Copy the following lines exactly as they appear, keeping every line in the same order.

--- start SUPPLIED MATERIAL ---

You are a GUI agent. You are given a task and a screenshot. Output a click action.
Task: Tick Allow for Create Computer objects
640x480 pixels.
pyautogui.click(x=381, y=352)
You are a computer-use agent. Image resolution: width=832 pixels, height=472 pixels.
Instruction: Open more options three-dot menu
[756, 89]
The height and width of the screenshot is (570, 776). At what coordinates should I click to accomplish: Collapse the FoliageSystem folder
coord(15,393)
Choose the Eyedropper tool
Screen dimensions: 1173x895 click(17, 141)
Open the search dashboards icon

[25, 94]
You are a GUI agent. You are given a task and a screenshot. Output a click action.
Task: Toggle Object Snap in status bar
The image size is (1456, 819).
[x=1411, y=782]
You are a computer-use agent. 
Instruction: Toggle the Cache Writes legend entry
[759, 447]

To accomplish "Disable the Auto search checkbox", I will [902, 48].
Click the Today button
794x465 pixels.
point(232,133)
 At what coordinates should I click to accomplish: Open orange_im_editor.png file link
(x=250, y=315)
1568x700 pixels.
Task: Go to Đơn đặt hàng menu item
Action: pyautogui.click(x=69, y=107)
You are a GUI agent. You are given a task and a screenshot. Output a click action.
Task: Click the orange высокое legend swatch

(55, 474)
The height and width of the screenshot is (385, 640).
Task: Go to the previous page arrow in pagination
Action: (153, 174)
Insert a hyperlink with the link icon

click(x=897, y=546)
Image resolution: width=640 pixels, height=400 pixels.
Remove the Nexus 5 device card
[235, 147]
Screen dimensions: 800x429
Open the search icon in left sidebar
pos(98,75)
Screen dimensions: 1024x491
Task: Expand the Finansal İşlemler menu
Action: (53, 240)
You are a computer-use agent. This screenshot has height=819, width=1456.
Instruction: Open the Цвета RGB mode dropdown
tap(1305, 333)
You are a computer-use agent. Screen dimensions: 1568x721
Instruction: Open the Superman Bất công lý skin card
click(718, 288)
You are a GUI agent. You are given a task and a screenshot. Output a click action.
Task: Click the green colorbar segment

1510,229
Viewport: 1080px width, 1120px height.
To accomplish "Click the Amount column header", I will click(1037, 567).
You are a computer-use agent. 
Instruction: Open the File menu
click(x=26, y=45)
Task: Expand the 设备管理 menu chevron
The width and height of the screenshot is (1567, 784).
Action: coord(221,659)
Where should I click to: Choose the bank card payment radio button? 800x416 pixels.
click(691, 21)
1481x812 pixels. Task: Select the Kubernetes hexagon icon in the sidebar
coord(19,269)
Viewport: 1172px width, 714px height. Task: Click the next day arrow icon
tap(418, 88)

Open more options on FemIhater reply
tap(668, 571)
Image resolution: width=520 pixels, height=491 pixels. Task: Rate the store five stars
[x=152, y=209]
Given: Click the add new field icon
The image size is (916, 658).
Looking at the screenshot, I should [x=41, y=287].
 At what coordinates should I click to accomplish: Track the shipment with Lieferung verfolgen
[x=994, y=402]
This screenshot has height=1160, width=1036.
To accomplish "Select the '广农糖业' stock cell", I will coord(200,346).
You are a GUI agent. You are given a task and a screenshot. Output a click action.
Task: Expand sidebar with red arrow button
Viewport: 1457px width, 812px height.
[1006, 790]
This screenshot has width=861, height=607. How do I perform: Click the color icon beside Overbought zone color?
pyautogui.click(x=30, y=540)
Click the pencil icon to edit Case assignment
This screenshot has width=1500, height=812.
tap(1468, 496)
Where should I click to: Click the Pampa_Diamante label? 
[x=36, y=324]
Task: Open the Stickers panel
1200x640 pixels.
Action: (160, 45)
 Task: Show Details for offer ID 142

--- end SUPPLIED MATERIAL ---

▶ **COMPLETE OUTPUT**
You are a GUI agent. You are given a task and a screenshot. Output a click action.
Task: Tick Allow for Create Computer objects
640x480 pixels.
pyautogui.click(x=381, y=352)
You are a computer-use agent. Image resolution: width=832 pixels, height=472 pixels.
Instruction: Open more options three-dot menu
[756, 89]
The height and width of the screenshot is (570, 776). At what coordinates should I click to accomplish: Collapse the FoliageSystem folder
coord(15,393)
Choose the Eyedropper tool
Screen dimensions: 1173x895 click(17, 141)
Open the search dashboards icon

[25, 94]
You are a GUI agent. You are given a task and a screenshot. Output a click action.
Task: Toggle Object Snap in status bar
The image size is (1456, 819).
[x=1411, y=782]
You are a computer-use agent. 
Instruction: Toggle the Cache Writes legend entry
[759, 447]

To accomplish "Disable the Auto search checkbox", I will [902, 48].
Click the Today button
794x465 pixels.
point(232,133)
 At what coordinates should I click to accomplish: Open orange_im_editor.png file link
(x=250, y=315)
1568x700 pixels.
Task: Go to Đơn đặt hàng menu item
Action: pyautogui.click(x=69, y=107)
You are a GUI agent. You are given a task and a screenshot. Output a click action.
Task: Click the orange высокое legend swatch

(55, 474)
The height and width of the screenshot is (385, 640).
Task: Go to the previous page arrow in pagination
Action: (153, 174)
Insert a hyperlink with the link icon

click(x=897, y=546)
Image resolution: width=640 pixels, height=400 pixels.
Remove the Nexus 5 device card
[235, 147]
Screen dimensions: 800x429
Open the search icon in left sidebar
pos(98,75)
Screen dimensions: 1024x491
Task: Expand the Finansal İşlemler menu
Action: (53, 240)
You are a computer-use agent. This screenshot has height=819, width=1456.
Instruction: Open the Цвета RGB mode dropdown
tap(1305, 333)
You are a computer-use agent. Screen dimensions: 1568x721
Instruction: Open the Superman Bất công lý skin card
click(718, 288)
You are a GUI agent. You are given a task and a screenshot. Output a click action.
Task: Click the green colorbar segment

1510,229
Viewport: 1080px width, 1120px height.
To accomplish "Click the Amount column header", I will click(1037, 567).
You are a computer-use agent. 
Instruction: Open the File menu
click(x=26, y=45)
Task: Expand the 设备管理 menu chevron
The width and height of the screenshot is (1567, 784).
Action: coord(221,659)
Where should I click to: Choose the bank card payment radio button? 800x416 pixels.
click(691, 21)
1481x812 pixels. Task: Select the Kubernetes hexagon icon in the sidebar
coord(19,269)
Viewport: 1172px width, 714px height. Task: Click the next day arrow icon
tap(418, 88)

Open more options on FemIhater reply
tap(668, 571)
Image resolution: width=520 pixels, height=491 pixels. Task: Rate the store five stars
[x=152, y=209]
Given: Click the add new field icon
The image size is (916, 658).
Looking at the screenshot, I should [x=41, y=287].
 At what coordinates should I click to accomplish: Track the shipment with Lieferung verfolgen
[x=994, y=402]
This screenshot has height=1160, width=1036.
To accomplish "Select the '广农糖业' stock cell", I will coord(200,346).
You are a GUI agent. You are given a task and a screenshot. Output a click action.
Task: Expand sidebar with red arrow button
Viewport: 1457px width, 812px height.
[1006, 790]
This screenshot has width=861, height=607. How do I perform: Click the color icon beside Overbought zone color?
pyautogui.click(x=30, y=540)
Click the pencil icon to edit Case assignment
This screenshot has width=1500, height=812.
tap(1468, 496)
Where should I click to: Click the Pampa_Diamante label? 
[x=36, y=324]
Task: Open the Stickers panel
1200x640 pixels.
Action: (160, 45)
 Task: Show Details for offer ID 142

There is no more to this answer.